Now, let’s stop and think about this story: Why did Peter figure this would be the acid test for whether the apparent “ghost” really was Jesus? —Why this…walking on water? It was because Jesus always expected his disciples to do whatever HE did. He wanted them to become like him. As I have said in sermons here before, the Biblical principle is that the disciple is supposed to reproduce the life of the Master. If the Master walks on the water and he tells the disciple to walk on the water, then the disciple can do it.
Jesus had already told his disciples to take on tasks that looked impossible—like feeding 5,000 people with five little pieces of pita bread and two dried fish. The gospel says Jesus had looked at the hungry crowd the day before and told his disciples, “You give them something to eat. YOU feed this mob!” So, it seemed logical to Peter that if that really was Jesus out there, and not a ghost, Jesus would say, “OK, Peter. You see me doing it. Now YOU walk on water, too!” Peter knew something else, too: when Jesus told his disciples to do something, he always gave them the power to do it.
Let’s learn from this story: It looks as if Peter tried something and failed. —But did he? He knew what Jesus expected from a disciple, and he went for it. He got out of the boat and walked on the water part way to Jesus. That’s not total failure; that’s partial success! He almost made it to Jesus before he got scared and lost his nerve. He got scared, and then he began to doubt. And when he began to doubt, he began to sink. But he DIDN’T doubt Jesus or what Jesus could do. After all, he cried out to Jesus for help and Jesus was right there to save him. No, Peter doubted himself!
He doubted his ability to do what he’d set out to do. He doubted whether he could be like Jesus, whether he could do what Jesus told him to do. Peter had both faith AND doubt. Jesus didn’t call Peter a “man of no faith.” He called him a “man of little faith.” In a fearful moment, his self-doubt won out. Somebody once said: “Every time you take a step in faith you run the risk of failing. But if you’re afraid of failure, you’ll never step out in faith.”
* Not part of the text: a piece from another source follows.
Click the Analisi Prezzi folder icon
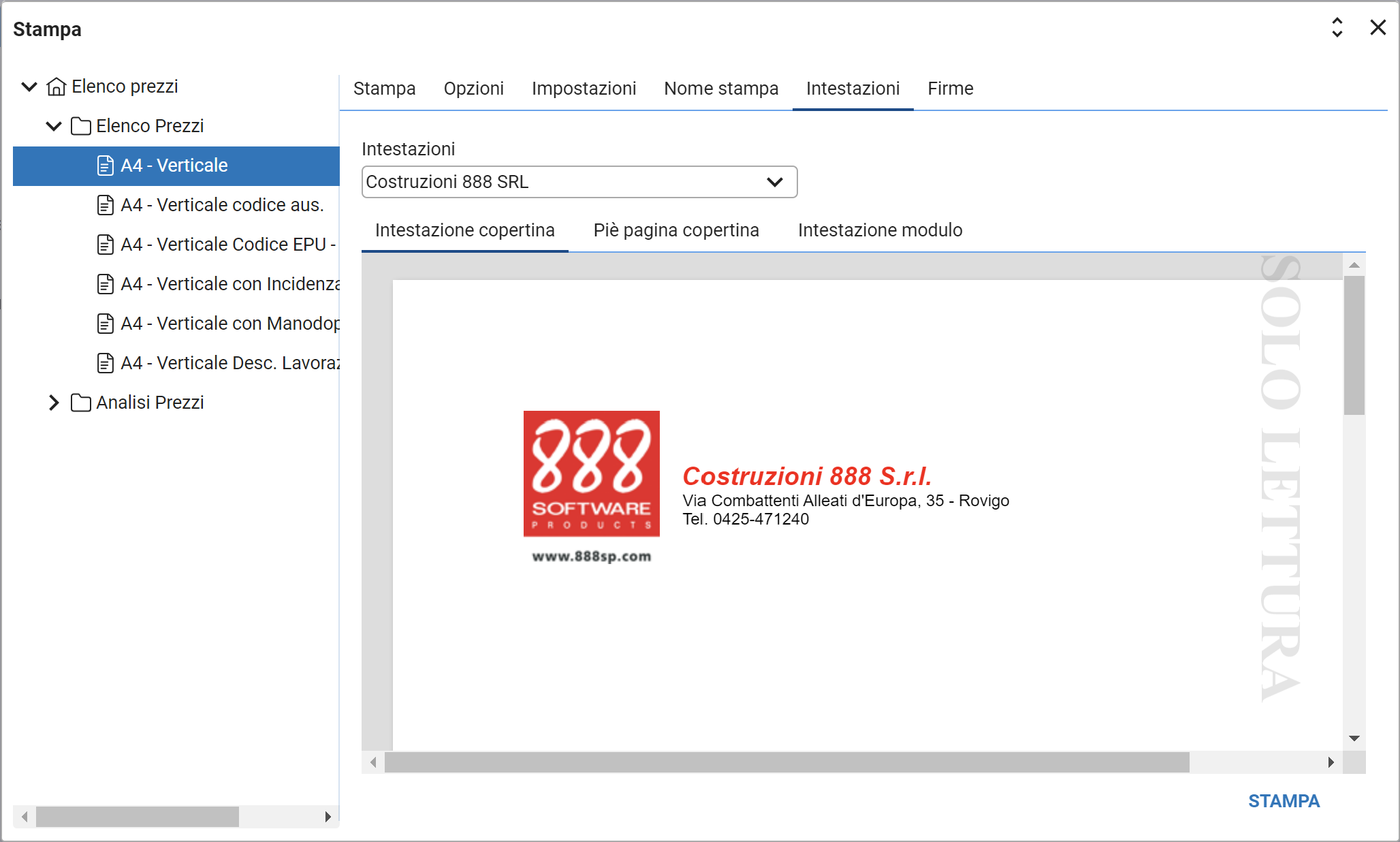The image size is (1400, 842). [81, 403]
In principle, walking on water was like what all the disciples had done the day before when they’d courageously waded into the crowd and started breaking up the five little loaves and two hunks of fish that Jesus had prayed over, expecting to be able to feed five thousand people with just that little bit of food ….because Jesus had told them to do it.
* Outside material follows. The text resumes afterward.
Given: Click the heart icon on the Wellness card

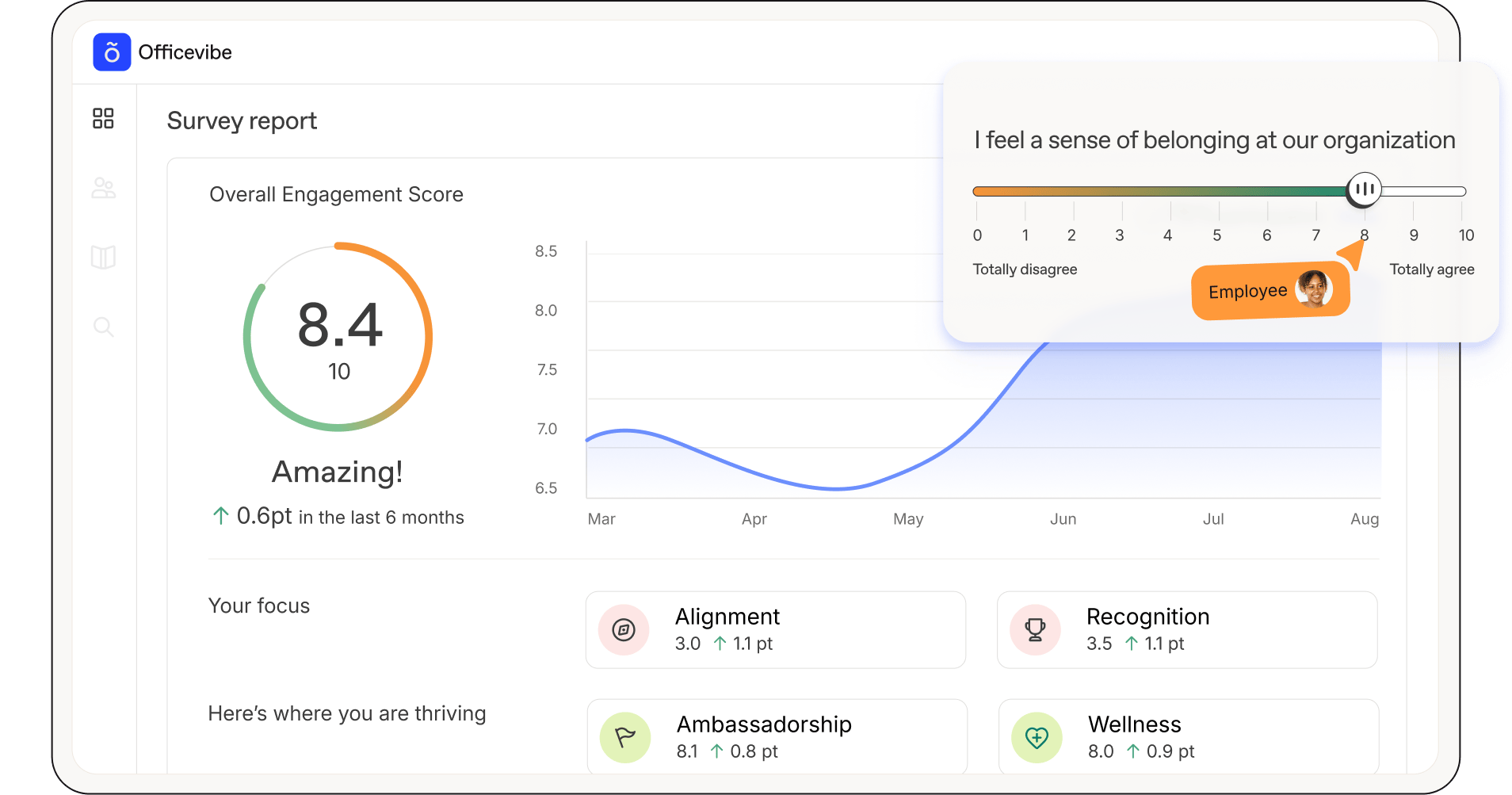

John Ortberg, whose book If You Want to Walk on Water, You’ve Got to Get Out of the Boat I heartily recommend to you—and some of whose ideas I have borrowed for this sermon—says the story about Peter walking on the water isn’t just about risk-taking, but about obedience. However, we have to learn how to tell the difference between what the Lord is really asking us to do and what might be merely a prideful impulse of our own.
We have found and we will find ourselves in some awful “storms” in this life. When we’re in the heart of the storm, we are going to feel scared, lonely, depressed, and hopeless. (And we may also be broke.) Maybe one of them will be that horrible, apocalyptic “Perfect Storm.” Courage by itself won’t be enough. Courage has to be accompanied by discernment, discernment by wisdom, and wisdom by knowledge of Jesus and his ways.
Jesus comes to those who love him, even in the midst of the perfect storm. He will always be there to help us, to teach us, and to tell us the next step to take—which may mean taking a step out of whatever little boat we’ve been depending on to save us.
At times we may doubt ourselves, we may doubt our abilities, and we may doubt our capacity to do what the Lord is telling us to do. But he’ll always be there in person to see us through, and he’ll never ask us to do the impossible.